| Short exercise |
Count the lines below that contain the string "link", treating uppercase and lowercase letters as different. Reply with only the number.

| Material for the task |
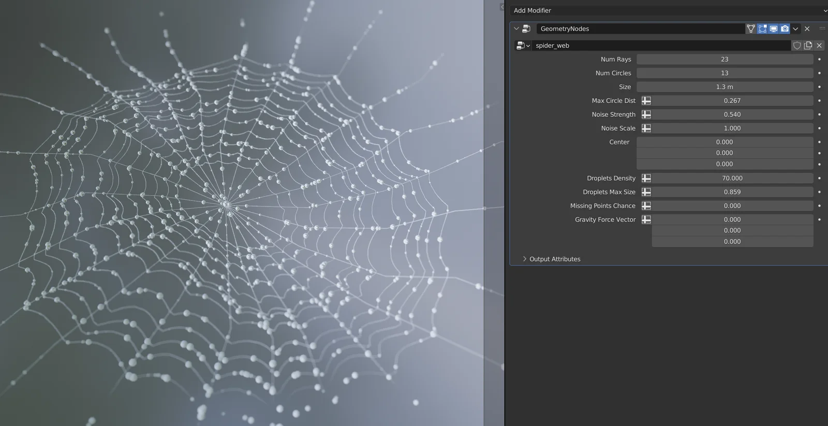Image resolution: width=828 pixels, height=426 pixels.
Task: Duplicate the spider_web node group
Action: click(808, 46)
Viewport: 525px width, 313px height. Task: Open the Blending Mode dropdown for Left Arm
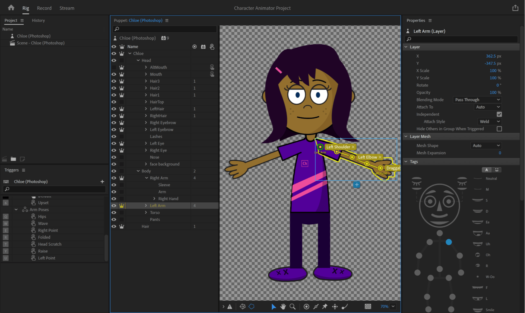(x=478, y=100)
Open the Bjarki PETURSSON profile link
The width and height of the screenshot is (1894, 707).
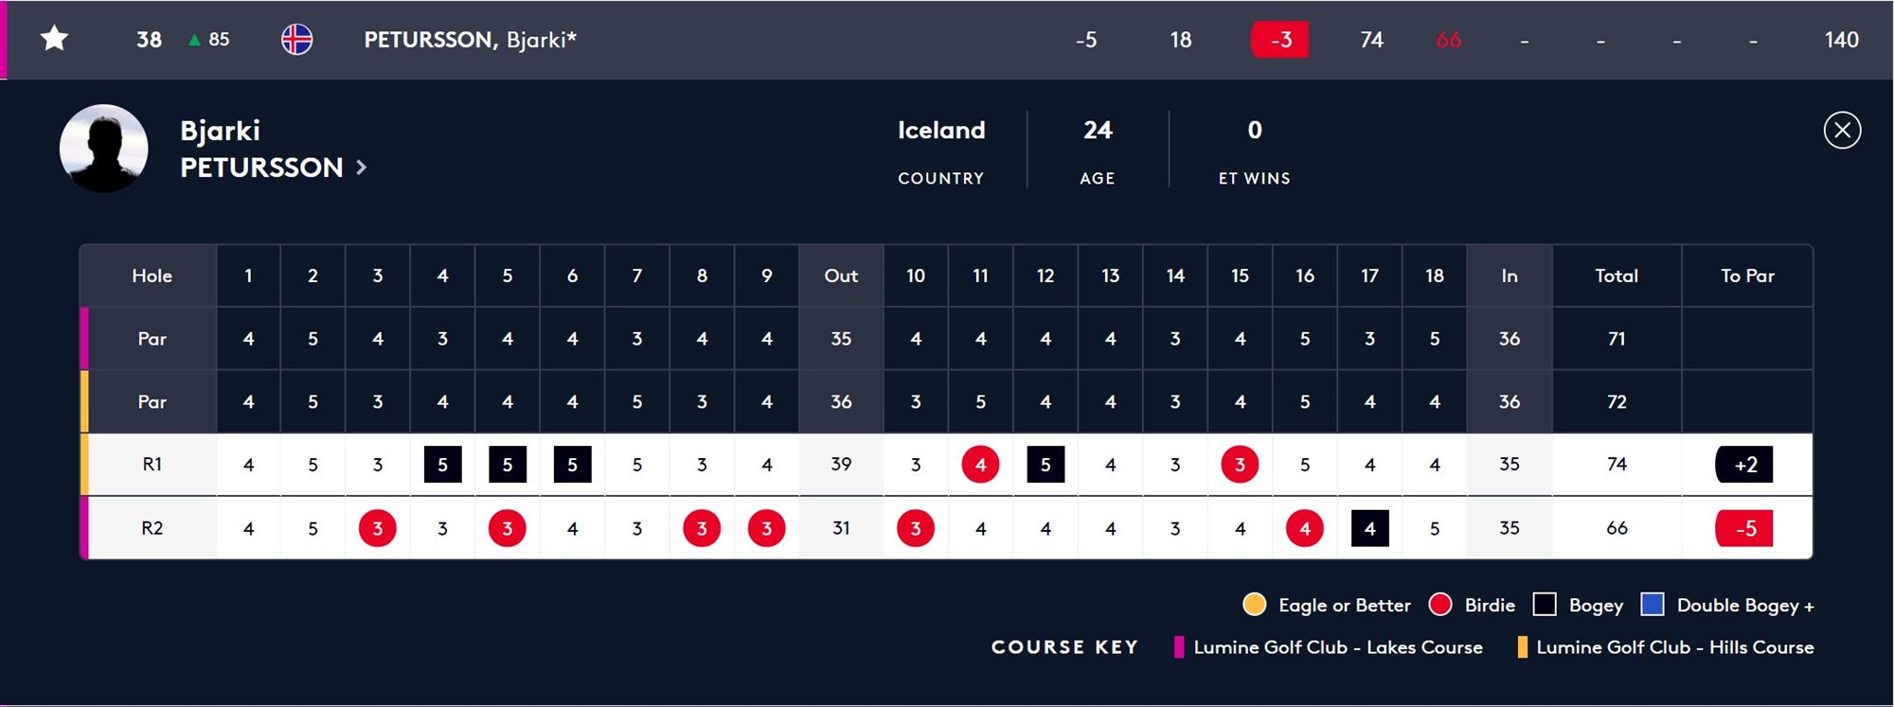tap(261, 149)
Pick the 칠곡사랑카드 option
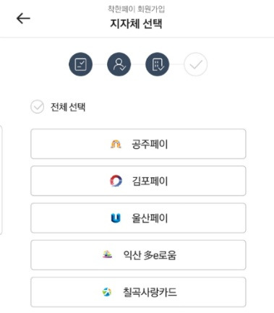 tap(138, 292)
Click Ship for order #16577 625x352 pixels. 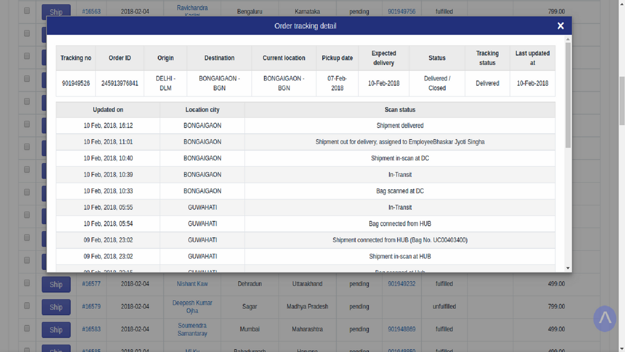coord(56,284)
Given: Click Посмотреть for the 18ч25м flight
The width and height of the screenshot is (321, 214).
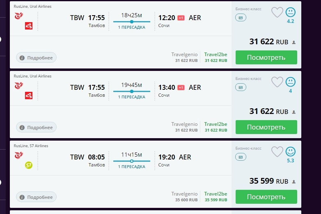Looking at the screenshot, I should click(266, 57).
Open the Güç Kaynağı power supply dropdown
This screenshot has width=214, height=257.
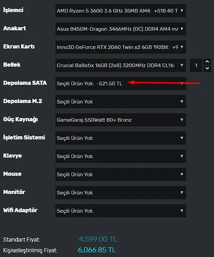[121, 120]
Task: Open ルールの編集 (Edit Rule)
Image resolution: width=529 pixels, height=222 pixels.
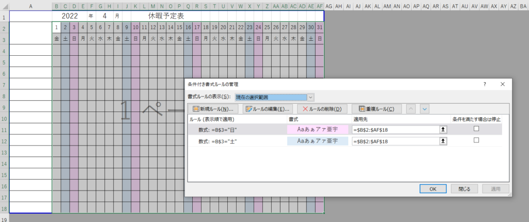Action: coord(267,109)
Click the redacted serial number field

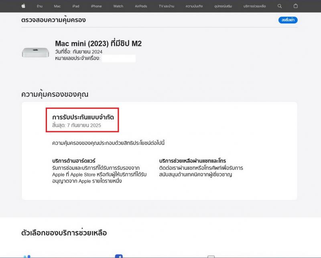118,59
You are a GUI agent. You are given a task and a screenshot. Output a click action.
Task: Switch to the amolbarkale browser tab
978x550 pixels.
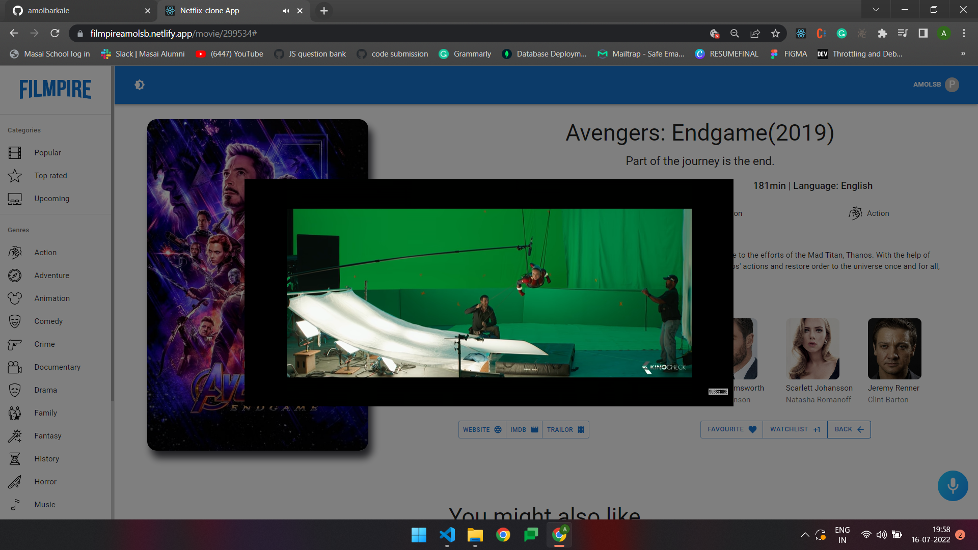[x=48, y=11]
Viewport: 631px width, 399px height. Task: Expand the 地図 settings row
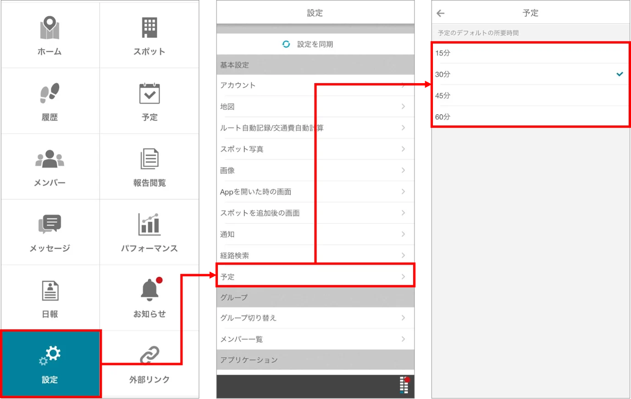coord(315,107)
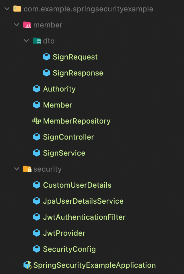Collapse the member folder chevron
The width and height of the screenshot is (184, 274).
(x=17, y=25)
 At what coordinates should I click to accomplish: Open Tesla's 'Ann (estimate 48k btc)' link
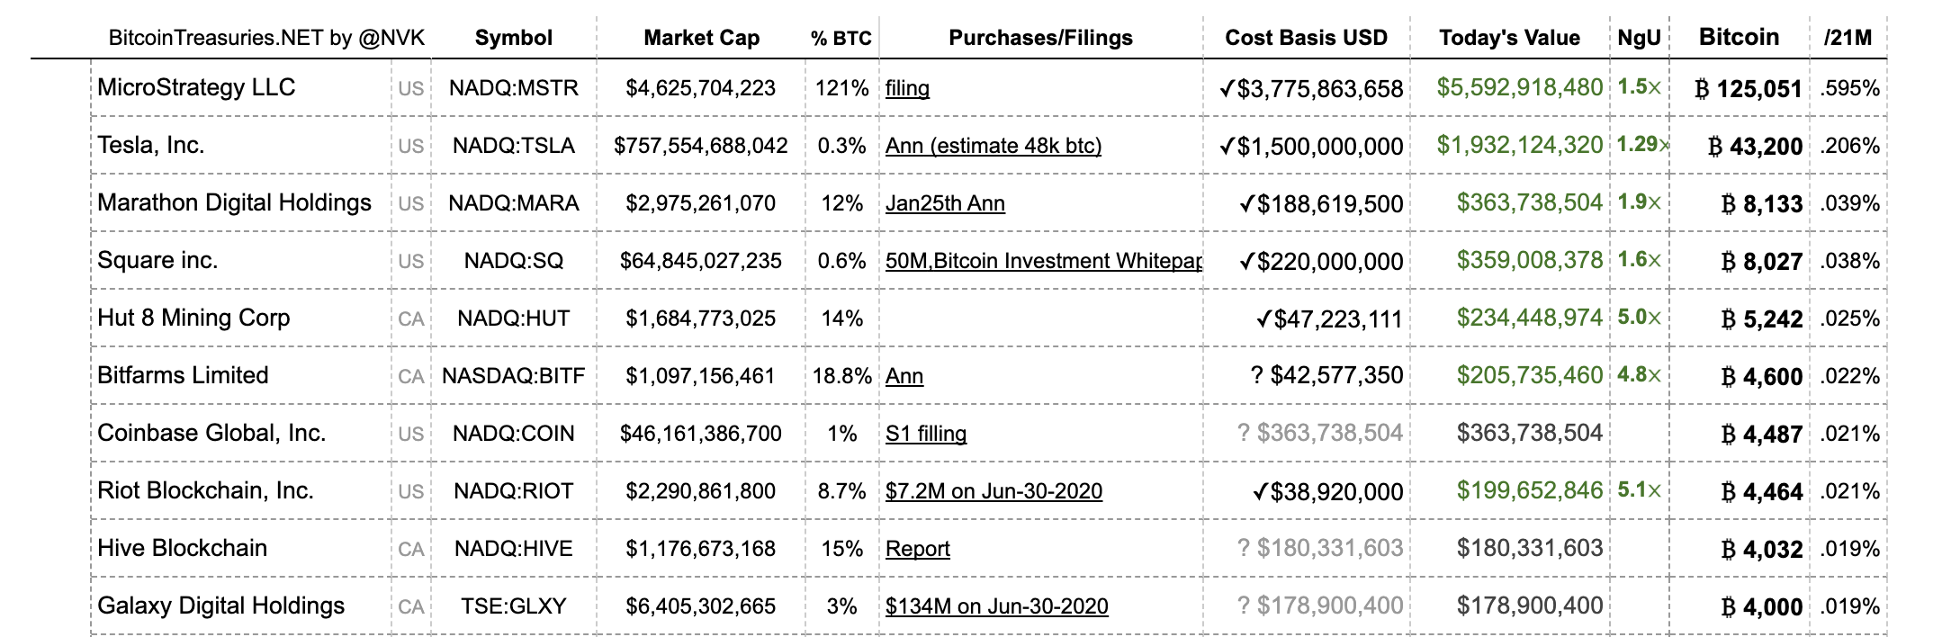pyautogui.click(x=993, y=146)
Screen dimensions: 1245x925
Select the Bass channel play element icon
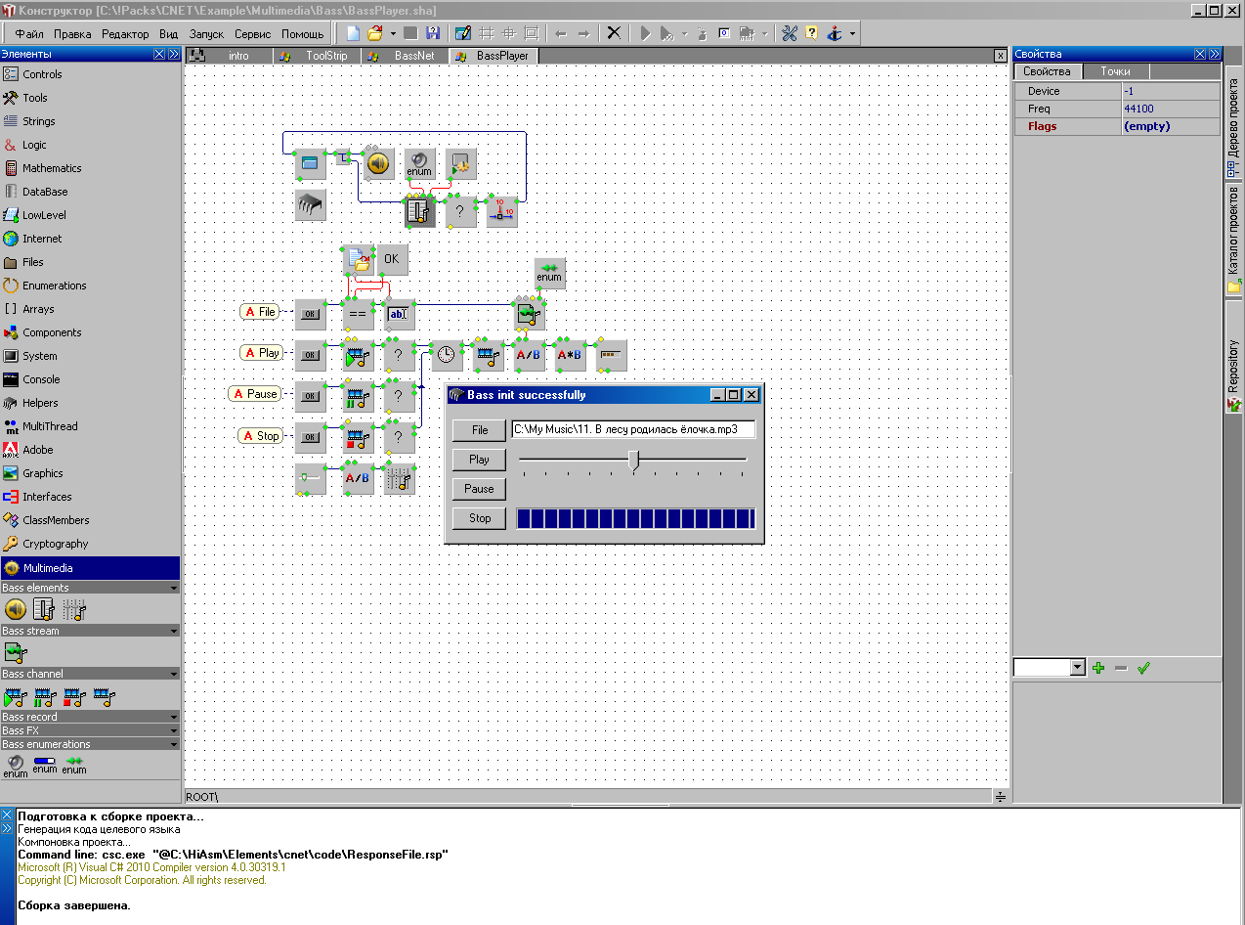coord(15,697)
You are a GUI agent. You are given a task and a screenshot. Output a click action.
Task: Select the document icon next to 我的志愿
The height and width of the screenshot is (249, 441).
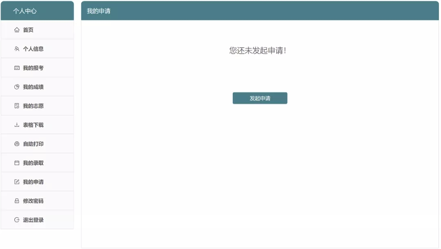(16, 106)
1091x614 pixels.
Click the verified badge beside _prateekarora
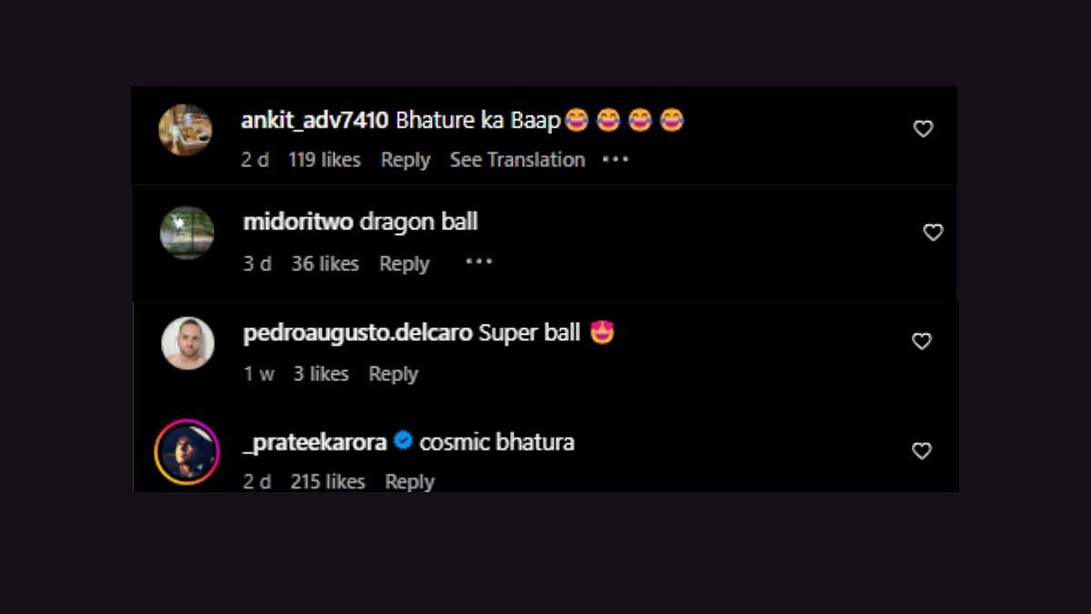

| Complete answer |
2